耳鳴りは実際に音がしているわけではないのに、脳で音を知覚する疾患です。継続的な耳鳴りや断続的な耳鳴りもありますが、重症になると日常生活に支障をきたすケースもあります。西洋医学では耳鳴りの原因が明らかにされておらず、「耳鳴りを受け入れなければならない」と言われることもあります。医者のこうした発言は孤独感や絶望感をもたらしかねません。

原因

ヴァータが増悪する原因と耳鳴りの原因は共通しています。睡眠不足、不安感の高まりによる神経の疲れ、絶え間ないおしゃべり、過剰な断食、過剰な運動、ショックな出来事、悲しみ、恐怖感、消化不良、苦い物の食べ過ぎなどが耳鳴りの原因となります。

アーユルヴェーダの見方

アーユルヴェーダによると、耳鳴りはプラーナヴァータの増悪による症状です。プラーナヴァータは脳を首座とするヴァータのサブドーシャであり、脳の高次な機能を司っています。ほかのドーシャによって妨げられたヴァータが音を運搬する体内チャネルを阻害することが、耳鳴りの原因と考えられています。

ヴァータは血液循環、消化作用、感覚器官の機能など、体のなかの動きを司っています。ヴァータは空(くう)と空気の要素から成り立っています。ヴァータが増悪すると、空気の要素が体内で増悪し、動きの機能を阻害します。

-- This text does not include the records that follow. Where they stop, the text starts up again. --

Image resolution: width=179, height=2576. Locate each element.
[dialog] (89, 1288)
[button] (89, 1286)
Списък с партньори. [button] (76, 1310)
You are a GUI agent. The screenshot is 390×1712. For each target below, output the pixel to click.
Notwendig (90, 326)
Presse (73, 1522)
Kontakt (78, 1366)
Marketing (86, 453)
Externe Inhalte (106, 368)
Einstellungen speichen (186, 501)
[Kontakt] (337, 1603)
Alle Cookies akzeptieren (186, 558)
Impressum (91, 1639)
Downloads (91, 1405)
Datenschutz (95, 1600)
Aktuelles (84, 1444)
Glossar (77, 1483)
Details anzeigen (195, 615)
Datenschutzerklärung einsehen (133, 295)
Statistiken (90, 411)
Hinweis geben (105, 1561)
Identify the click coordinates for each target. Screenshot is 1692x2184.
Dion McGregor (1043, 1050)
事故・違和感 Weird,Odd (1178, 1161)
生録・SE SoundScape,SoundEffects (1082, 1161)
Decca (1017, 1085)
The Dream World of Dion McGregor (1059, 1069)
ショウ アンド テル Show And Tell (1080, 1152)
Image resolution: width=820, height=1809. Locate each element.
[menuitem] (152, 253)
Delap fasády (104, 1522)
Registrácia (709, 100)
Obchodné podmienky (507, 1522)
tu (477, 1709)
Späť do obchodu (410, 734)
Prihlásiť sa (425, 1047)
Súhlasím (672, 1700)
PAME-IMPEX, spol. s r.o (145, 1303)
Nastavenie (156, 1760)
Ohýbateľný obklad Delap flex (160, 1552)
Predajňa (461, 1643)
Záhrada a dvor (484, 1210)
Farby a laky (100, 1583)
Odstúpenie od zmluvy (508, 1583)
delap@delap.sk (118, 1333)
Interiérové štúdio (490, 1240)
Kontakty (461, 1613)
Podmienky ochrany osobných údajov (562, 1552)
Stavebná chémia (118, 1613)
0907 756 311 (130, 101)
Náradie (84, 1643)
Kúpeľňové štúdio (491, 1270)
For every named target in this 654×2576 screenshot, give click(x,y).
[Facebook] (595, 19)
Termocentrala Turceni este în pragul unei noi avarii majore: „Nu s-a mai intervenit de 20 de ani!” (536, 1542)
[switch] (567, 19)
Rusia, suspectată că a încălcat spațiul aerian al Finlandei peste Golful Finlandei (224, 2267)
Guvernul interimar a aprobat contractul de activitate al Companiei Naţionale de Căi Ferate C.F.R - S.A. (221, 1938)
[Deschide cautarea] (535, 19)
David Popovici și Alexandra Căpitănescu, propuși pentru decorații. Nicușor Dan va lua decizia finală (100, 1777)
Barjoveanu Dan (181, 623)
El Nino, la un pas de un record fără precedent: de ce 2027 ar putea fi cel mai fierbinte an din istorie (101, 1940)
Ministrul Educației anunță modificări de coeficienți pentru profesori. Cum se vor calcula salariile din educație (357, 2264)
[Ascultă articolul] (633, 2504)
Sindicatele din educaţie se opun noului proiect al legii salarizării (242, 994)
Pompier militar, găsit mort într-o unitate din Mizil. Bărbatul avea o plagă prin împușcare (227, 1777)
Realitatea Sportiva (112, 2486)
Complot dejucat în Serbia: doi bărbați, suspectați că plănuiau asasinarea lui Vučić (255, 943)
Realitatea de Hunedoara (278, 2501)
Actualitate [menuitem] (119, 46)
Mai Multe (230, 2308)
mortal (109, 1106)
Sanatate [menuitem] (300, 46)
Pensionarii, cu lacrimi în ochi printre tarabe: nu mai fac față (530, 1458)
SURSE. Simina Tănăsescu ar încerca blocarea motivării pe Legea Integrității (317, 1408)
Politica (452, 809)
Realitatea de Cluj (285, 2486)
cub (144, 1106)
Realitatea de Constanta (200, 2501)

これが脳や神経系への圧力、感覚器官の乾燥、耳鳴り、不眠、頭皮の乾燥、皮膚の乾燥、不安定感、不安感などの不調をもたらします。

耳鳴りはヴァータのアンバランスによって起きる症状です。アーユルヴェーダによると、ヴァータ体質の人は高音、ピッタ体質の人は中音、カファ体質の人は低音の耳鳴りを感じると言われています。

ホームレメディー

  • 一握りのバジルの葉をつぶしてペースト状にする。絞り汁をとる。ぬるい温度になるまで温める。2滴を耳に入れる。毎日2回行う。
  • 玉ねぎをすりおろし、絞り汁をとる。2滴を耳に入れる。
  • パイナップルを定期的に食べる。
  • 毎日アーモンドを7粒食べて、ホットミルクを飲む。
  • 温めた太白ごま油を数滴耳にたらす。